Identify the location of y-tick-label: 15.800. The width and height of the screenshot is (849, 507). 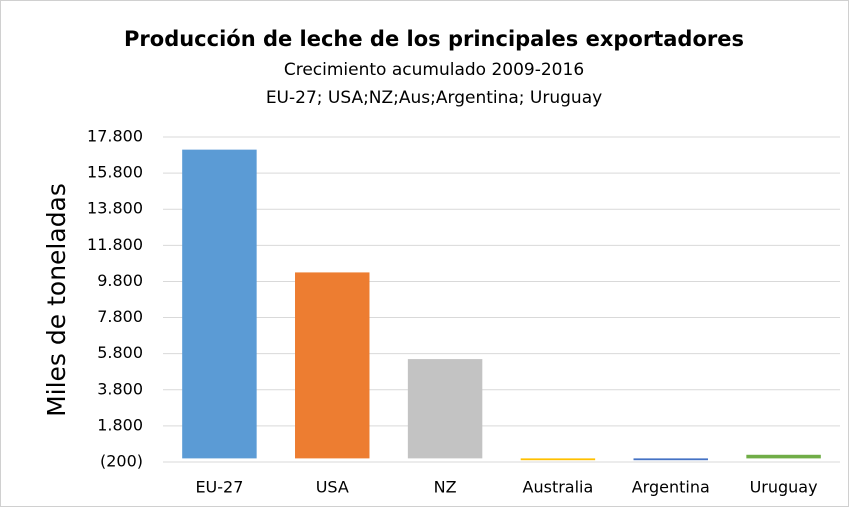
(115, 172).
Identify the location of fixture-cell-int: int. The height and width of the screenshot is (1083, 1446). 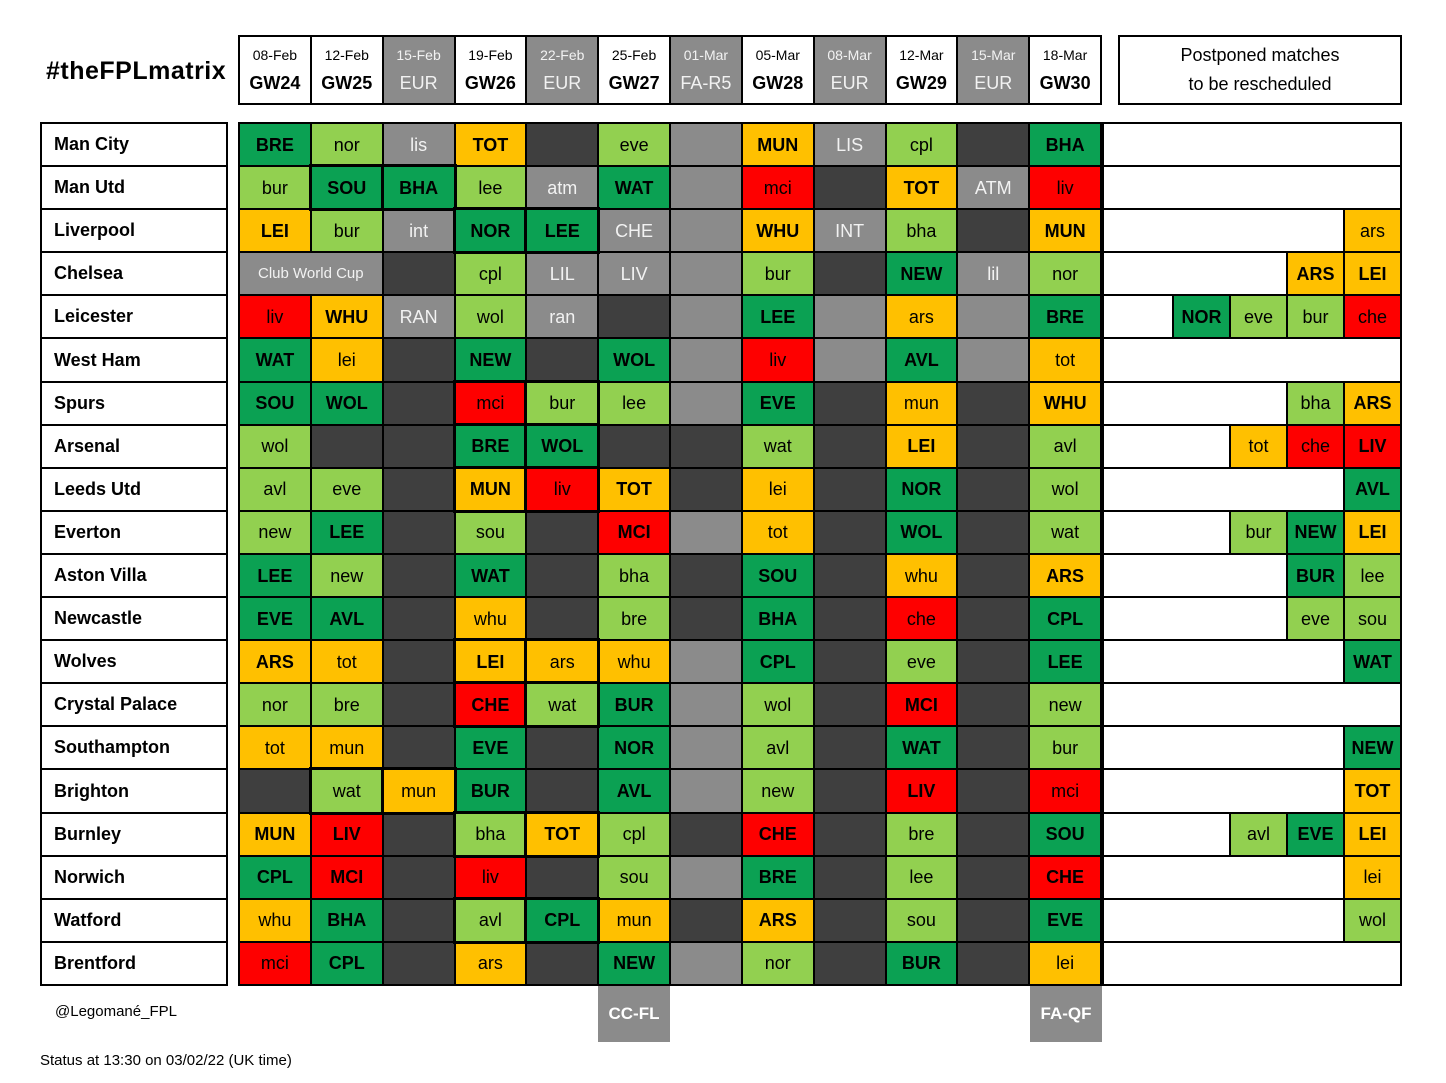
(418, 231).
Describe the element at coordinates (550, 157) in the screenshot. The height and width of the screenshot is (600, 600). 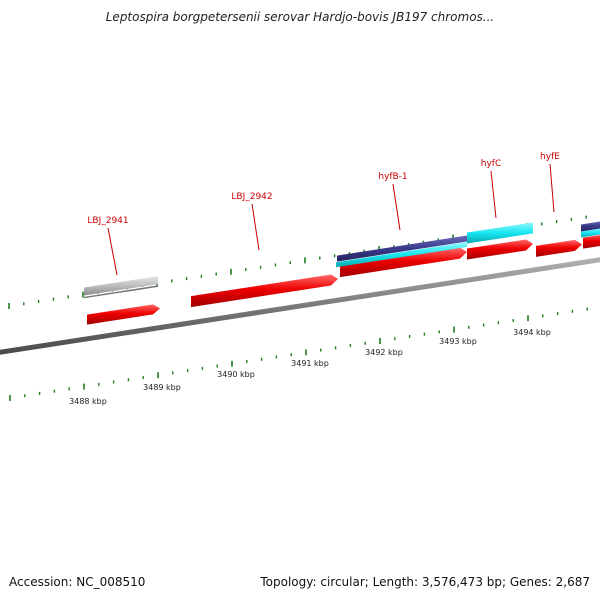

● What is needed:
Reproduce the material above with every "screenshot" swapped for "image" and nothing else altered. Omit the pictures.

● Result for this task:
Identify the location of y-tick-label: 15.800. The width and height of the image is (849, 507). 
(115, 172).
Identify the location of fixture-cell-int: int. The height and width of the image is (1083, 1446). 
(418, 231).
Describe the element at coordinates (550, 157) in the image. The height and width of the image is (600, 600). 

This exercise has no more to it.